Work instructions
Please print the entries from the first line through the line with "Click the Permitir", both ends included, reproducing every line character for character.

Provided records
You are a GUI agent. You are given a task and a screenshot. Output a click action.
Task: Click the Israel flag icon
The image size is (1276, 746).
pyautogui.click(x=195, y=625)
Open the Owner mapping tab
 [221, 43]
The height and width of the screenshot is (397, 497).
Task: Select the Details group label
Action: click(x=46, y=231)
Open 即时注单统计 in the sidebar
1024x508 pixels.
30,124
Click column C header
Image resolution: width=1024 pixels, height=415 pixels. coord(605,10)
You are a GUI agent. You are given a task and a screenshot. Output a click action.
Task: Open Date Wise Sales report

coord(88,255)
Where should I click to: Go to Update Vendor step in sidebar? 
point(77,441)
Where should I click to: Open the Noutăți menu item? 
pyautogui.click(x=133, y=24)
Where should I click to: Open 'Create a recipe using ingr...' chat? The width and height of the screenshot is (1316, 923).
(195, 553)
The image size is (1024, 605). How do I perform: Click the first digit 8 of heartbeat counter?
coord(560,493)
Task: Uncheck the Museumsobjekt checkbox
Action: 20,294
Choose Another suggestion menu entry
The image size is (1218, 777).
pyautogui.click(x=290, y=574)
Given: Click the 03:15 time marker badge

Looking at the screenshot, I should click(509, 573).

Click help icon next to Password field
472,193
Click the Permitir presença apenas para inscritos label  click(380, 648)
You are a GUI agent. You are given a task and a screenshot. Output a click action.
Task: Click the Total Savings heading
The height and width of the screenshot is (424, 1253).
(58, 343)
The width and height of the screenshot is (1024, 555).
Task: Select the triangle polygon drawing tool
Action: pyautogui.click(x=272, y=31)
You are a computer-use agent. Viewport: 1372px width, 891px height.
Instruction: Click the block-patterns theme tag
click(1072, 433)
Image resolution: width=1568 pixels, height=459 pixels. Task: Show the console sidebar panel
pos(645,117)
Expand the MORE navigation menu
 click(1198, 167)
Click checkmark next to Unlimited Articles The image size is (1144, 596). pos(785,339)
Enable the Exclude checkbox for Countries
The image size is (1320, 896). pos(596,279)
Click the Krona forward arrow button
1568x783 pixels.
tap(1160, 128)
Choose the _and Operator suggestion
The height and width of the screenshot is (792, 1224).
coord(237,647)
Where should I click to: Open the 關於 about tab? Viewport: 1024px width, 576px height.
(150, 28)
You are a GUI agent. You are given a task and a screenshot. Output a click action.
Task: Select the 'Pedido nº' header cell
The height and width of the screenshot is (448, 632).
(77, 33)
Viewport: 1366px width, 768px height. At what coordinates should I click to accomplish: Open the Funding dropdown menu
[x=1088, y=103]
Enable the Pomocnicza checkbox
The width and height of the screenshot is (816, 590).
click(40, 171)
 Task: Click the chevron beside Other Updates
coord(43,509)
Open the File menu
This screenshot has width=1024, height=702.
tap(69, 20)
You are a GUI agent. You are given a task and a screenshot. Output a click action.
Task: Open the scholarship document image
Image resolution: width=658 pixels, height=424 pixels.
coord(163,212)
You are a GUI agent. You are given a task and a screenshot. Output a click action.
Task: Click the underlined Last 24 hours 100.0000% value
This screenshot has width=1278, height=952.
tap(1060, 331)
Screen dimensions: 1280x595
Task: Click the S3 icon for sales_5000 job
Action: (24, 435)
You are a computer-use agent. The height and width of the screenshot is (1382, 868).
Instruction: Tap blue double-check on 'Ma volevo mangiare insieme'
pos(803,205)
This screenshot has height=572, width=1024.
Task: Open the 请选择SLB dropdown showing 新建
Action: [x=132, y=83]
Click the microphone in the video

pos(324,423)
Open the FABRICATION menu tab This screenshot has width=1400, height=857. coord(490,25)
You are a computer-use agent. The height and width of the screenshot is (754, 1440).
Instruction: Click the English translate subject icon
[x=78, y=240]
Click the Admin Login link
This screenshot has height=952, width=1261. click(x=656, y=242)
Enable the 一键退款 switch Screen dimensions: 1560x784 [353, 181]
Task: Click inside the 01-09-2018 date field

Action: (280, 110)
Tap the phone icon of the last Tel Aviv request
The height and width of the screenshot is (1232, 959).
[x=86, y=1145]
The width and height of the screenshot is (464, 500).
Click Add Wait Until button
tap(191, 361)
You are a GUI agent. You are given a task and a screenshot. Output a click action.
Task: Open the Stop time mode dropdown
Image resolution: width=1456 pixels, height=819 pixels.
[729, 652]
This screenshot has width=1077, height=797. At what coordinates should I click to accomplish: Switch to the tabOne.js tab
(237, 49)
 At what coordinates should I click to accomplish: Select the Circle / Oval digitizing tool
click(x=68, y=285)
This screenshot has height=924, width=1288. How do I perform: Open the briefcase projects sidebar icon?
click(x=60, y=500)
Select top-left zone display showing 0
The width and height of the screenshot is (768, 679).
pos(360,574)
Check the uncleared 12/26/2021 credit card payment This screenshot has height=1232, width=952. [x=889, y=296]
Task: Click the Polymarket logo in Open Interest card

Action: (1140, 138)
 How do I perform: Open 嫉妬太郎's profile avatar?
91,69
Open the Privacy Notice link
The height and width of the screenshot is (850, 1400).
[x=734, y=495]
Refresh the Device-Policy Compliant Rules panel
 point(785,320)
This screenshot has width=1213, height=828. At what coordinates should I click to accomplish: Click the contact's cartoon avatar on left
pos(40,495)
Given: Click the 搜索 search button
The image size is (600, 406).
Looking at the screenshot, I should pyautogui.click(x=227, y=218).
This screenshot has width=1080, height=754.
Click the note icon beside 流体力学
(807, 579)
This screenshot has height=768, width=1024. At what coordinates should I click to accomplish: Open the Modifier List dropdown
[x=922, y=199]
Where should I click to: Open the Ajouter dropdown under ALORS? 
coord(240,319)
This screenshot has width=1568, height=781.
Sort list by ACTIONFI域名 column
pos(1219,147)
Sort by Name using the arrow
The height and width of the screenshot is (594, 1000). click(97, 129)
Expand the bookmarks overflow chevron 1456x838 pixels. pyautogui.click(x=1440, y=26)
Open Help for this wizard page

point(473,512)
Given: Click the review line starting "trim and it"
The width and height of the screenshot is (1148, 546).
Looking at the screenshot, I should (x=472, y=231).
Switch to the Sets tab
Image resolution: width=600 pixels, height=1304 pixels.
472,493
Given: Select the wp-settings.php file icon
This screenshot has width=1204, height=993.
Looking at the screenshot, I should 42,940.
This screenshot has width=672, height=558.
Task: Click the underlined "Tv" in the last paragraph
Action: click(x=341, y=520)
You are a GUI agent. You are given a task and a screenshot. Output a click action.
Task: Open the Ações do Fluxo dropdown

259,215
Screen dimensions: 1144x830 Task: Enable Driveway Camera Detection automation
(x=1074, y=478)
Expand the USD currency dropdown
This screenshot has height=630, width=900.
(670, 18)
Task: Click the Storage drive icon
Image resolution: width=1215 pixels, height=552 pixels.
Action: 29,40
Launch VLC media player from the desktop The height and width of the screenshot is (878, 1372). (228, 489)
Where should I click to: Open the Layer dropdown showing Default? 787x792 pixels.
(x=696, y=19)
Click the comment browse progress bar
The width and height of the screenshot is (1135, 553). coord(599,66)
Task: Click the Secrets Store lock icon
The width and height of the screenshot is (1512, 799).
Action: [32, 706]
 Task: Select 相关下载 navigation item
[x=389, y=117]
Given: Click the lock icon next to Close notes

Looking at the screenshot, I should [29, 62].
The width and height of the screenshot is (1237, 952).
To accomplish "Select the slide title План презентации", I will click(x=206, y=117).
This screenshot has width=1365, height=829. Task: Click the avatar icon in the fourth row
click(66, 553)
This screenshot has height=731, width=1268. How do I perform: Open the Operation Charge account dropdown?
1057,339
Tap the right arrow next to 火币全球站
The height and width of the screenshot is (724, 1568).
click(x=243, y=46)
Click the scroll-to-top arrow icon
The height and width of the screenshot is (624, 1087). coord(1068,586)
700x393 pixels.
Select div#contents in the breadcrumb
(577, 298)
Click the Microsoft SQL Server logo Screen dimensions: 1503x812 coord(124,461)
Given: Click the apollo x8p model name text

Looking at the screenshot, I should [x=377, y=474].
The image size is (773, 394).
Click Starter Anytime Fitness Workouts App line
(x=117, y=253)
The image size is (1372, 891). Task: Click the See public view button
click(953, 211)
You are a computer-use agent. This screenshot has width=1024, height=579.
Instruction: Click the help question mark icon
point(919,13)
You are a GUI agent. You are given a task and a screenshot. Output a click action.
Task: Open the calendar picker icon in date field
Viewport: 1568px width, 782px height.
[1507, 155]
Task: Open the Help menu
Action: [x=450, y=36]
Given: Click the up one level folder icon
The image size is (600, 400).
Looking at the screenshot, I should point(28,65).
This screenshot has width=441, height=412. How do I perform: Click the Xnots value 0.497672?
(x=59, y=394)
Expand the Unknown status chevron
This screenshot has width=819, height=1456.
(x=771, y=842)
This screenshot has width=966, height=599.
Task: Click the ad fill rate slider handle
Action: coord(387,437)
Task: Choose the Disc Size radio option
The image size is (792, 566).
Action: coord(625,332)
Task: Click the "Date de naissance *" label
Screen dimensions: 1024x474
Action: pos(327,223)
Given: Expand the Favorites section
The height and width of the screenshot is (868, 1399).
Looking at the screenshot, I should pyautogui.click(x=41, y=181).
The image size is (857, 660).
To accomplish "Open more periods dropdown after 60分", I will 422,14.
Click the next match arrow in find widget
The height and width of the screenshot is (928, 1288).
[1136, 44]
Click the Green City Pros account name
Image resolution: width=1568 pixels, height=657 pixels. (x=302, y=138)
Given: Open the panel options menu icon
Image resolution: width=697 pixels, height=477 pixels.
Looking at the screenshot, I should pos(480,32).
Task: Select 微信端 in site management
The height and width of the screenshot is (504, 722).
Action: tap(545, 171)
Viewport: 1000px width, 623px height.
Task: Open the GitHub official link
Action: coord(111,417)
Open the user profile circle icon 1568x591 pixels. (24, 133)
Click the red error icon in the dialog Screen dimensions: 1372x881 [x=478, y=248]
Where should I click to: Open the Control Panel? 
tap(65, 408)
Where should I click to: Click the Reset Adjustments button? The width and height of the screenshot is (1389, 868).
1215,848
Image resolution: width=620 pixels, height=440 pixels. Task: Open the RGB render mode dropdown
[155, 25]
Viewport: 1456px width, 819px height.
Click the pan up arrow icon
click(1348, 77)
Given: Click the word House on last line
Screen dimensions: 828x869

Full solution
You are a GUI agent. You are given a task and a screenshot. Output a click action.
Task: Click the Israel flag icon
The image size is (1276, 746).
pyautogui.click(x=195, y=625)
Open the Owner mapping tab
 [221, 43]
The height and width of the screenshot is (397, 497).
Task: Select the Details group label
Action: click(x=46, y=231)
Open 即时注单统计 in the sidebar
1024x508 pixels.
30,124
Click column C header
Image resolution: width=1024 pixels, height=415 pixels. coord(605,10)
You are a GUI agent. You are given a task and a screenshot. Output a click action.
Task: Open Date Wise Sales report

coord(88,255)
Where should I click to: Go to Update Vendor step in sidebar? 
point(77,441)
Where should I click to: Open the Noutăți menu item? 
pyautogui.click(x=133, y=24)
Where should I click to: Open 'Create a recipe using ingr...' chat? The width and height of the screenshot is (1316, 923).
(195, 553)
The image size is (1024, 605). How do I perform: Click the first digit 8 of heartbeat counter?
coord(560,493)
Task: Uncheck the Museumsobjekt checkbox
Action: 20,294
Choose Another suggestion menu entry
The image size is (1218, 777).
pyautogui.click(x=290, y=574)
Given: Click the 03:15 time marker badge

Looking at the screenshot, I should click(509, 573).

Click help icon next to Password field
472,193
Click the Permitir presença apenas para inscritos label  click(380, 648)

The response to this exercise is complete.